Abstract

Wandering Peoples is a chronicle of cultural resiliency, colonial relations, and trespassed frontiers in the borderlands of a changing Spanish empire. Focusing on the native subjects of Sonora in Northwestern Mexico, Cynthia Radding explores the social process of peasant class formation and the cultural persistence of Indian communities during the long transitional period between Spanish colonialism and Mexican national rule. Throughout this anthropological history, Radding presents multi-layered meanings of culture, community, and ecology, and discusses both the colonial policies to which peasant communities were subjected and the responses they developed to adapt and resist.Radding describes this colonial mission not merely as an instance of Iberian expansion, but as a site of cultural and political confrontation.
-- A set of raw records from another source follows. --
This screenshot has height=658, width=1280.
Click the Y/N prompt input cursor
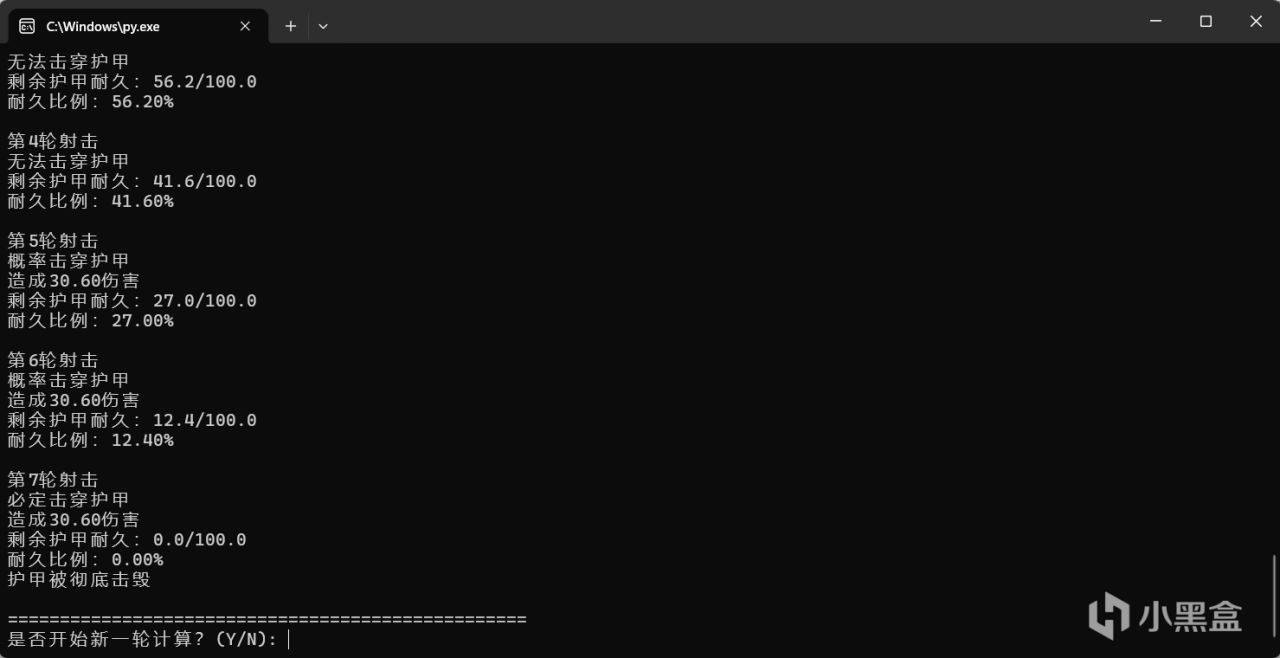(289, 639)
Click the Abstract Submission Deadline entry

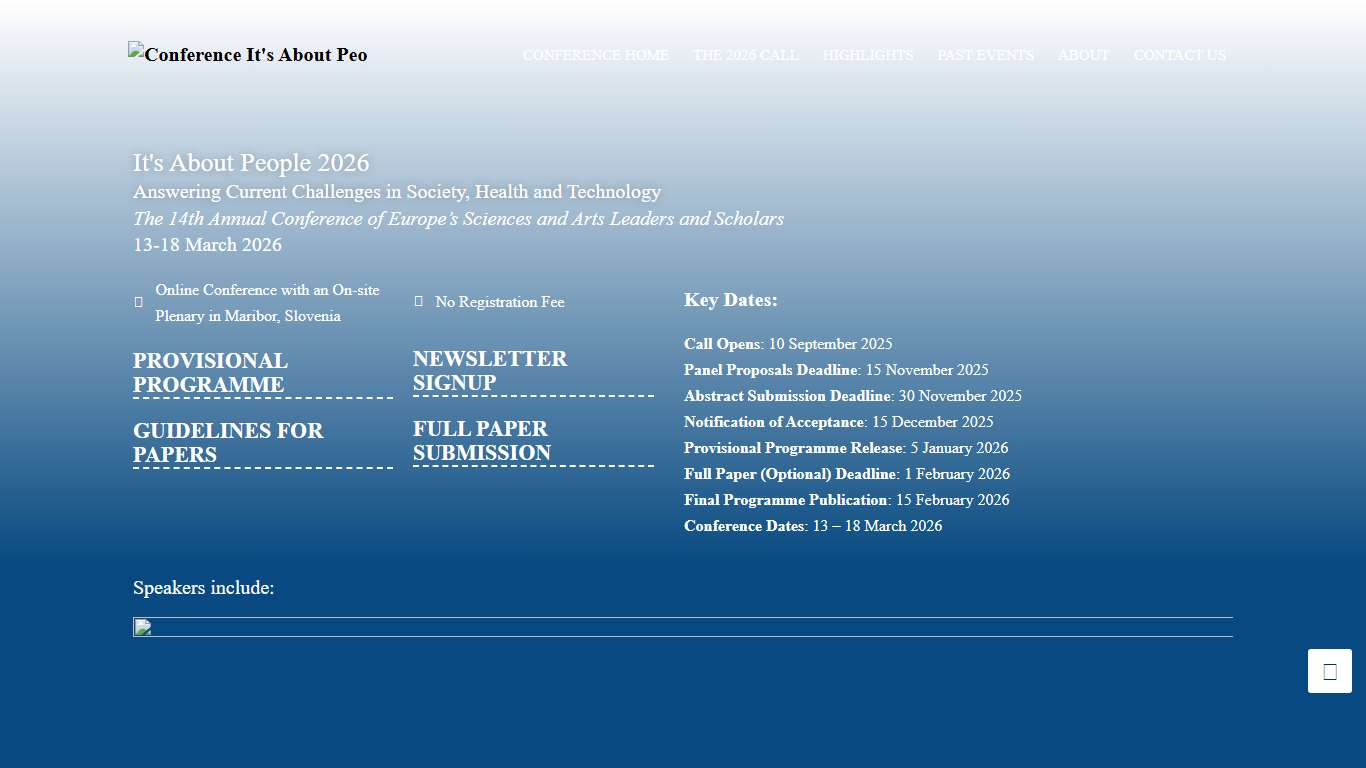(852, 396)
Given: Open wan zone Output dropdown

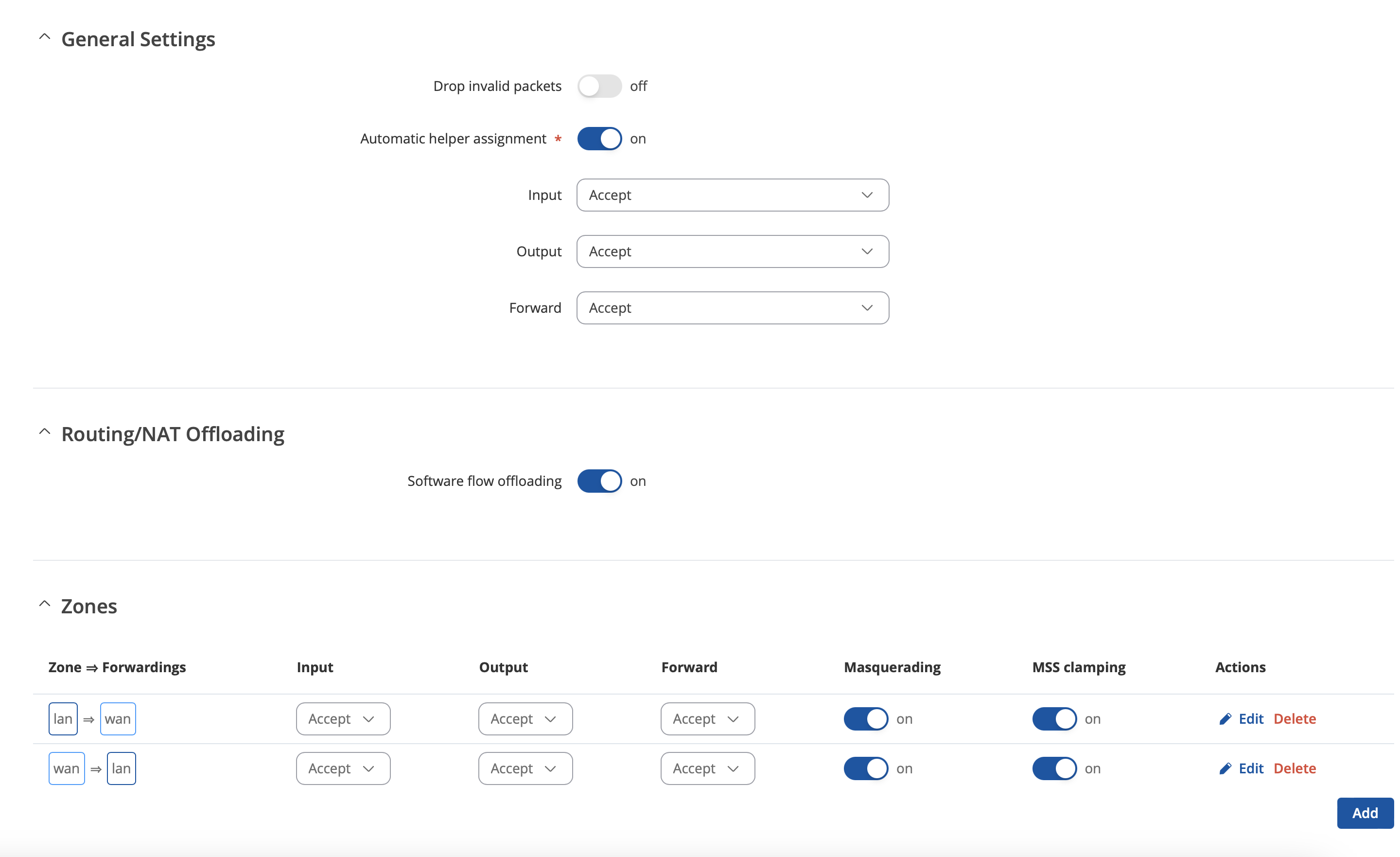Looking at the screenshot, I should (x=525, y=768).

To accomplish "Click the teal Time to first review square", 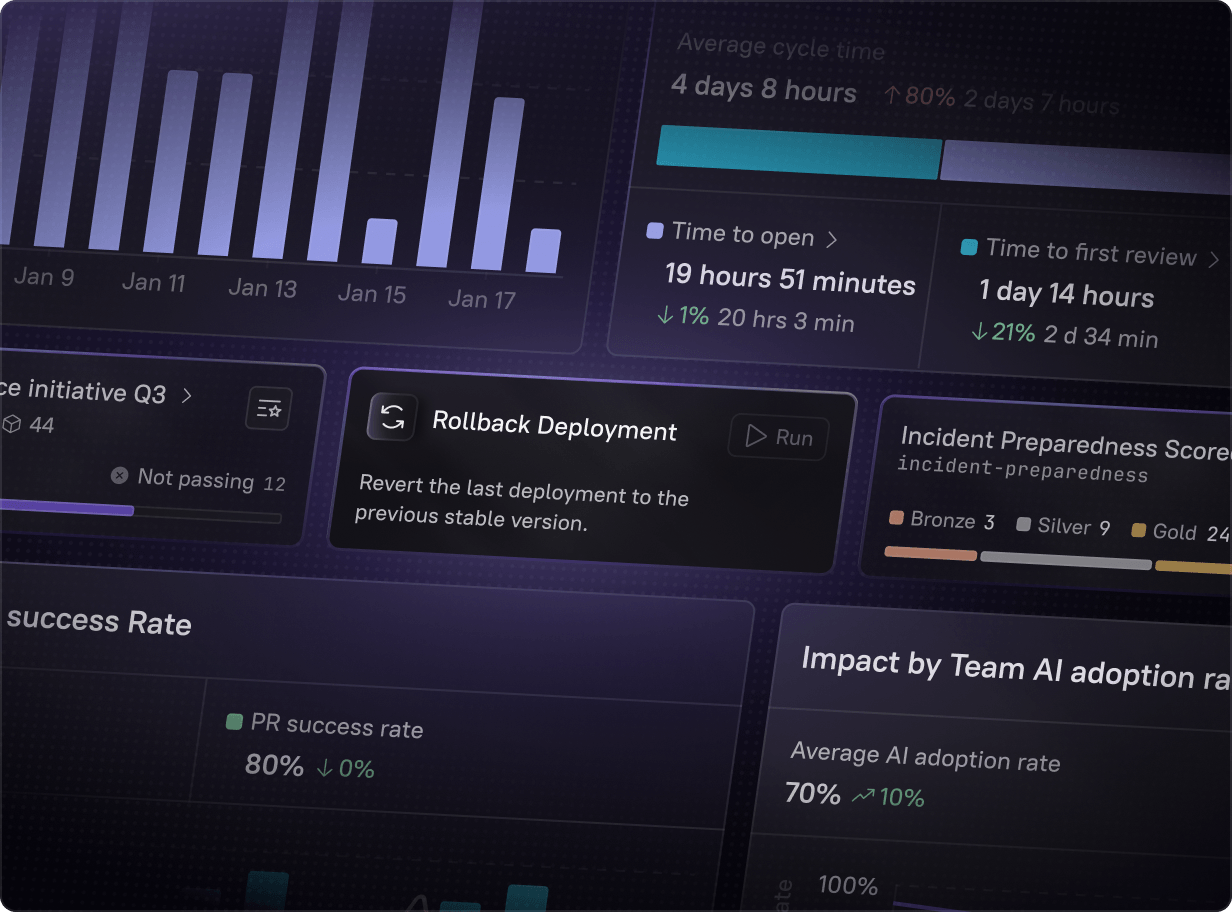I will pyautogui.click(x=968, y=246).
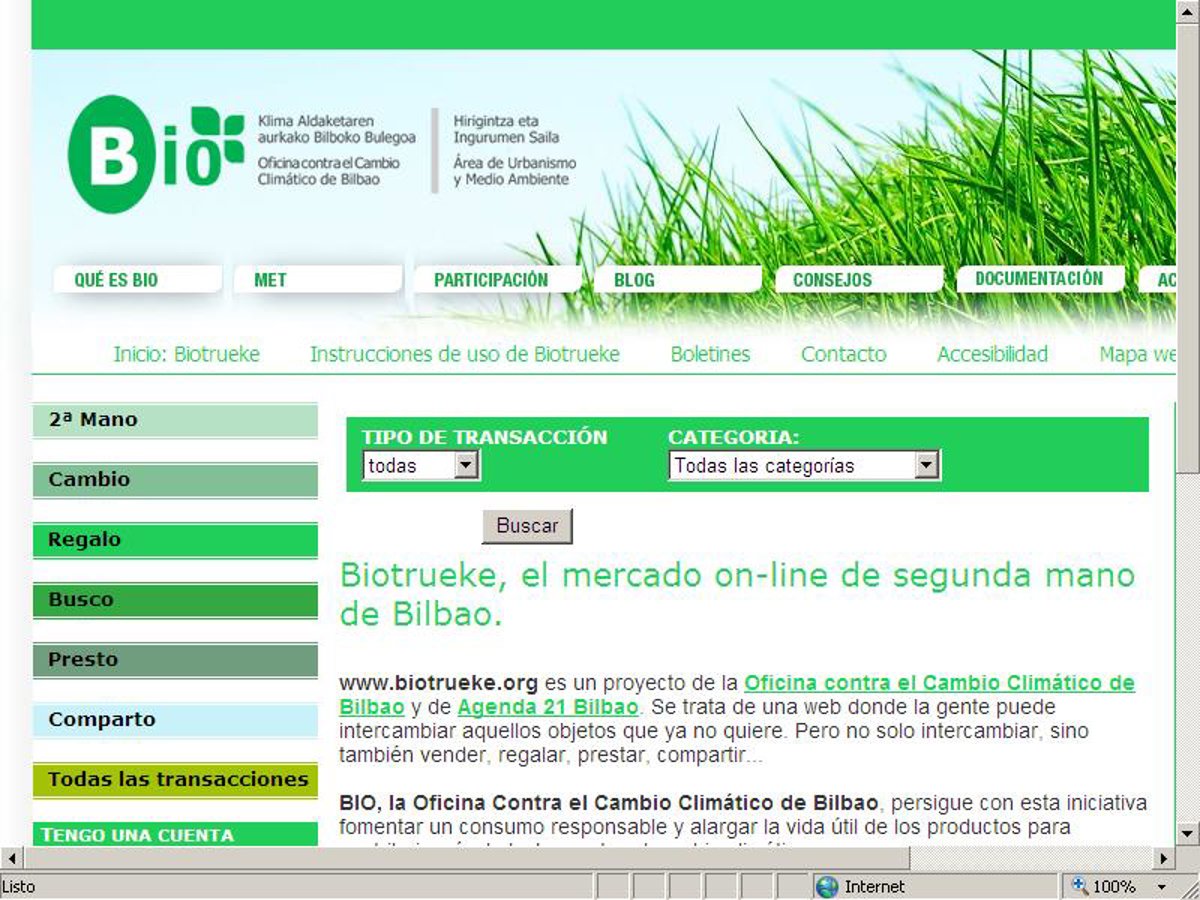The height and width of the screenshot is (900, 1200).
Task: Click the Internet zone globe icon
Action: click(x=826, y=886)
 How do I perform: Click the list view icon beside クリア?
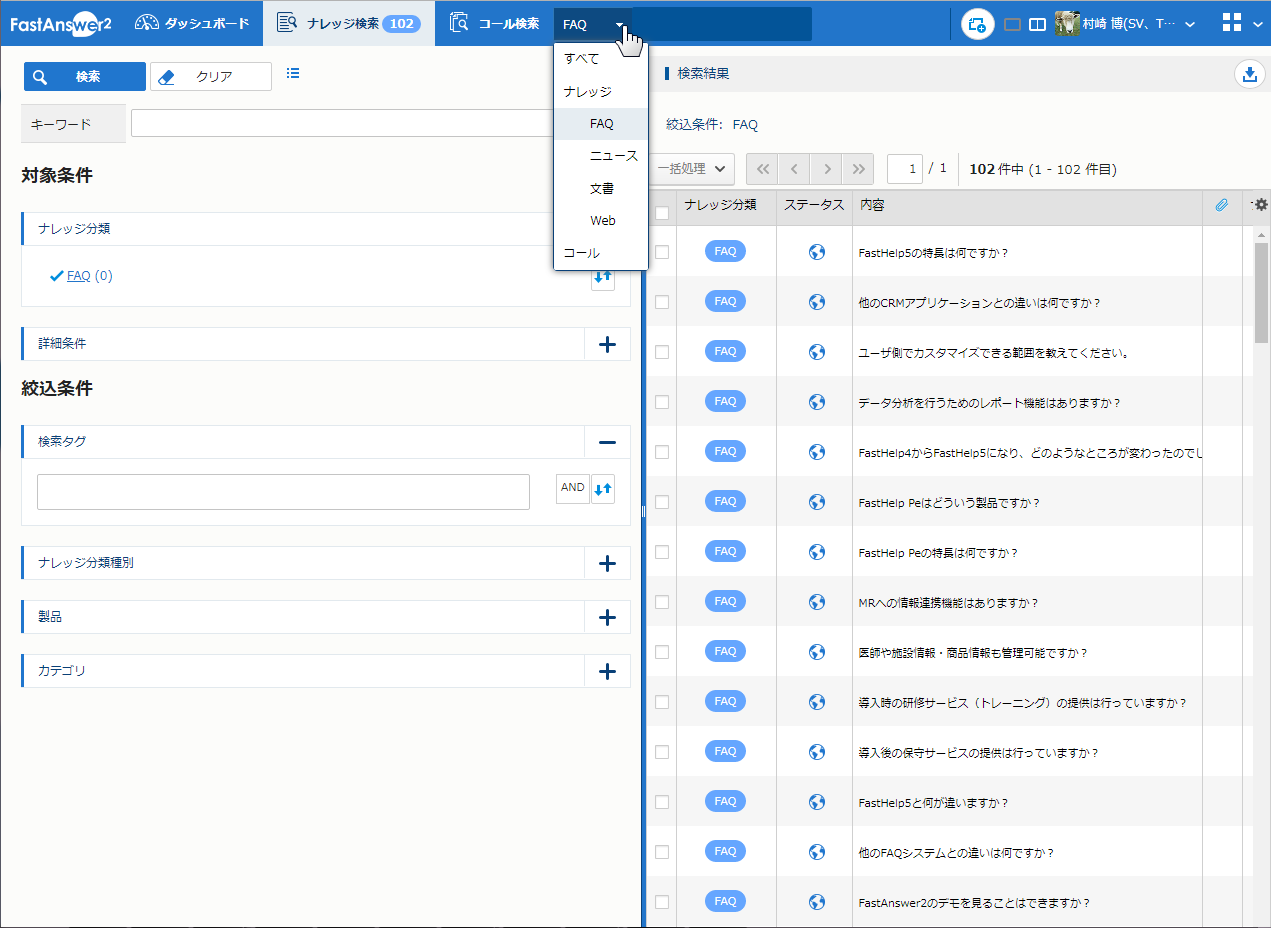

This alternative vision of colonialism emphasizes the economic links between mission communities and Spanish mercantilist policies, the biological consequences of the Spanish policy of forced congregacion, and the cultural and ecological displacements set in motion by the practices of discipline and surveillance established by the religious orders.Addressing wider issues pertaining to ethnic identities and to ecological and cultural borders, Radding's analysis also underscores the parallel production of colonial and subaltern texts during the course of a 150-year struggle for power and survival. This study represents a significant shift in the historiography of Northwest New Spain and opens new vistas for scholars working on the American West and Southwest. Wandering Peoples will be welcomed by students and scholars in the fields of Latin American, subaltern, post colonial, and borderland studies.